On the new scheduler, that isn't necessarily the case. Say you have two functions that depend on one another A -> B. a is high traffic and fans out containers to the concurrency limit for that namespace. Then when b attempts to start running, it can't process any requests since it is namespace throttled and it didn't get any containers before it hit the limit. The workflow of A -> B then deadlocks because A is still receiving requests but the second function can never run. Using openwhisk will now require a user to do much more fine grained capacity planning based on throughput calculations to prevent this from happening whereas prior the user could just depend on openwhisk slowing them down but not halting processing of a specific action. This capacity planning can be hard to do because the scheduler isn't always making optimal decisions on whether to fan out new containers for an action or not, it's best effort so it's hard for a user to plan off that to never breach the threshold.
My initial thought as a short term fix is if there is no space for a namespace and namespace throttling is turned on, if there are 0 containers for that action allow the creation of one container to give it some throughput. Then have a safety configuration of some ratio over the concurrency limit to where it will no longer create a single container for new actions so the user can't game it. i.e. something like if (currentContainersForNamespace > 1.5 * concurrencyLimit) create 0 containers else create 1 container
. Maybe it gets action throttled which is okay but at least it's able to process eventually and prevent deadlocking of inter dependent functions within a namespace.

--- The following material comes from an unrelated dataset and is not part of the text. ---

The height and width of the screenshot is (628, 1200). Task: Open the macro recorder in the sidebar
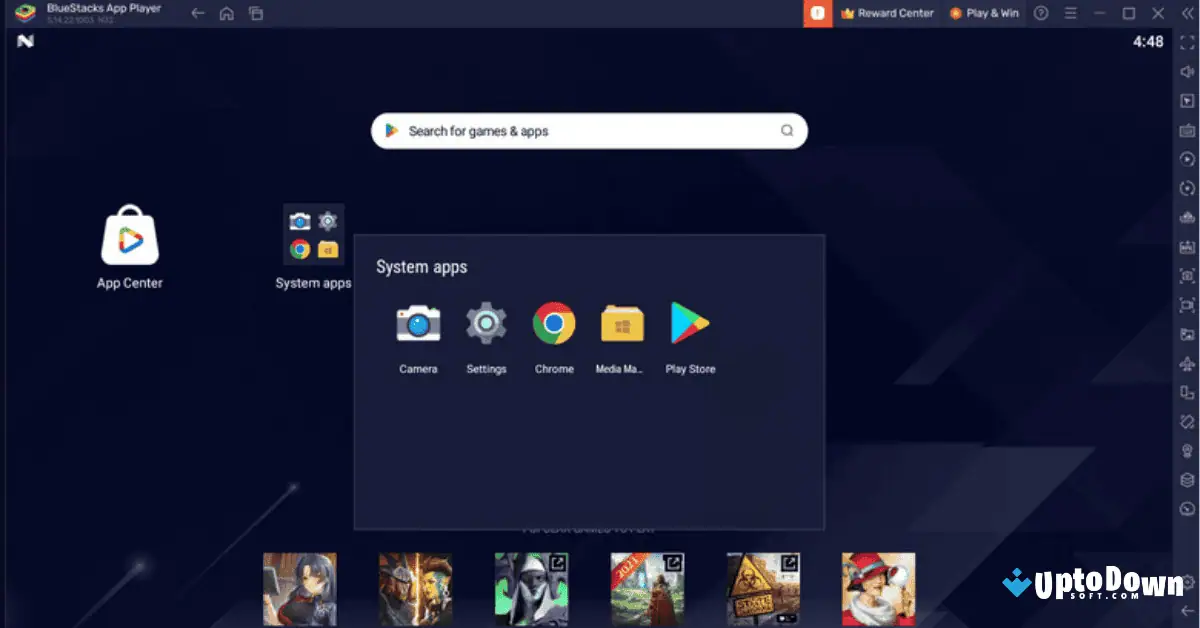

For a more long term fix, we really should start planning for an action level concurrency limit implementation. Where it's hierarchical between action and namespace. Action can be provisioned with some of the concurrency from its namespace concurrency pool to guarantee that it will always get at least this much concurrency. The current namespace limit only really makes sense for the operator of the system, the user of the namespace should be able to better control the flow of traffic. And I think with the new scheduler, this becomes much more feasible for us to finally implement.